People pose additional risks in consideration of asset management when they become addicted to counter-productive computer activities, download hacker-enabling files, and share illegal files using their machines. The computer activity of employees should be managed carefully, and clear policies should outline computer use expectations. Technological solutions are also available that limit use and monitor activity.

Software Acquisition and Development

An organization’s purchase of software applications poses risks in terms of its usability, effect on customers, legal issues, and effect on company processes. Software tends to be most expensive when developed within a company with the input of outside consultants, and software intended from its onset to perform its function within the company tends to reduce overall risk and minimize costs. A company must be especially careful when choosing Internet-based applications because the lifespan of software is much shorter due to competition and the speed of development.
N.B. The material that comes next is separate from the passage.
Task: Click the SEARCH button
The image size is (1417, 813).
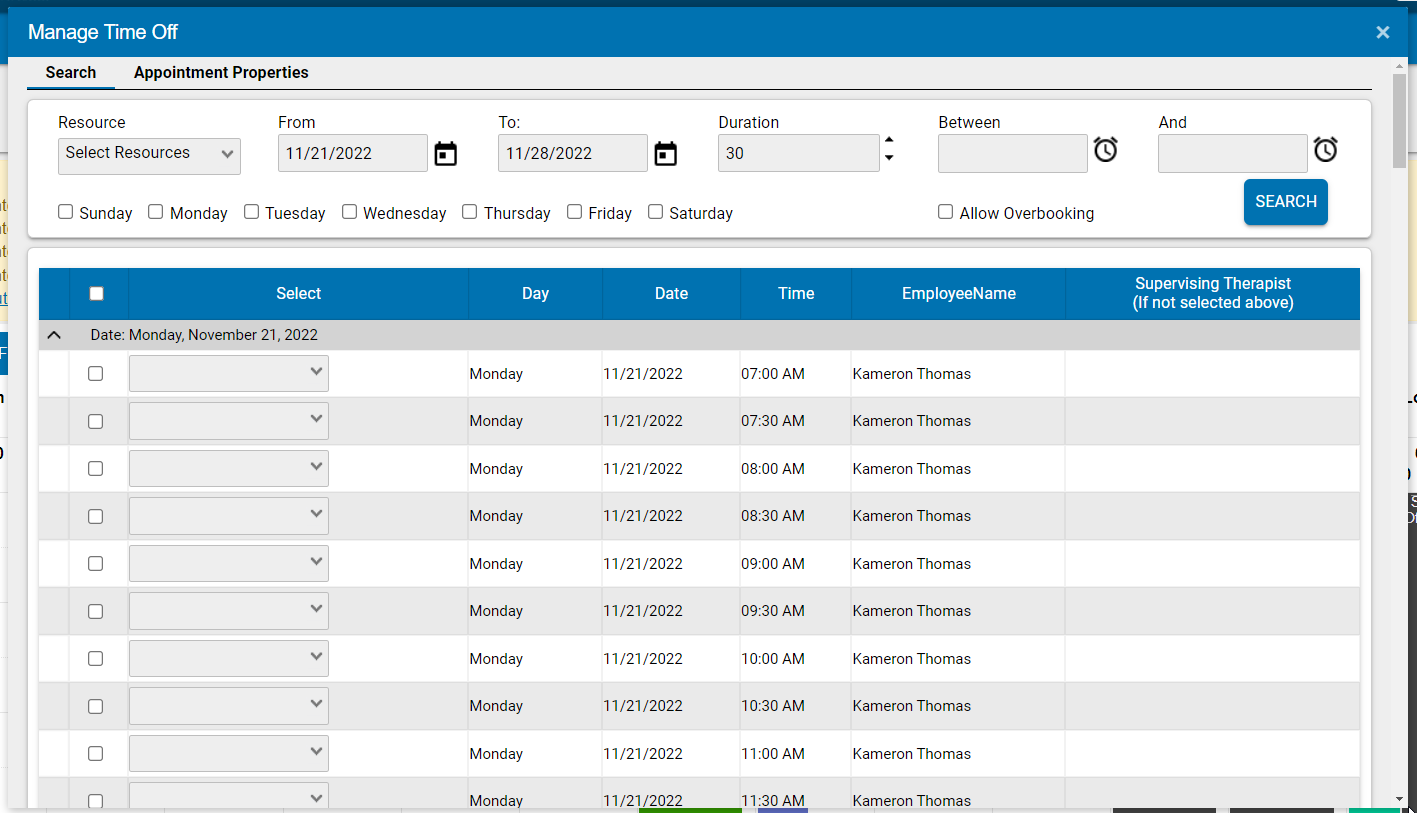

A successful internal auditor can take into consideration the multi-faceted and ever-changing nature of technology risks within a company and ensure that measures imposed by management provide both flexibility and restriction where they are necessary to allow for effective and realistic business function. The use of common sense in general audits can lead to significant findings even when compared to complex technical reviews, which yield ineffective results if not supported by a strong foundation.

Conclusion

Overall IT audit is a key component of ERM as can be obtained. Firms therefore need to relook into their IT and Risk Management strategy to ensure the aspect of IT risks is considered and given its priority when necessary. Investment should be directed towards equipping IT auditors and information security personnel to further cement the organisation’s cyber resilience. The above recommended areas are only but the beginning to a journey in which IT audit becomes a critical component of risk planning and management in firms.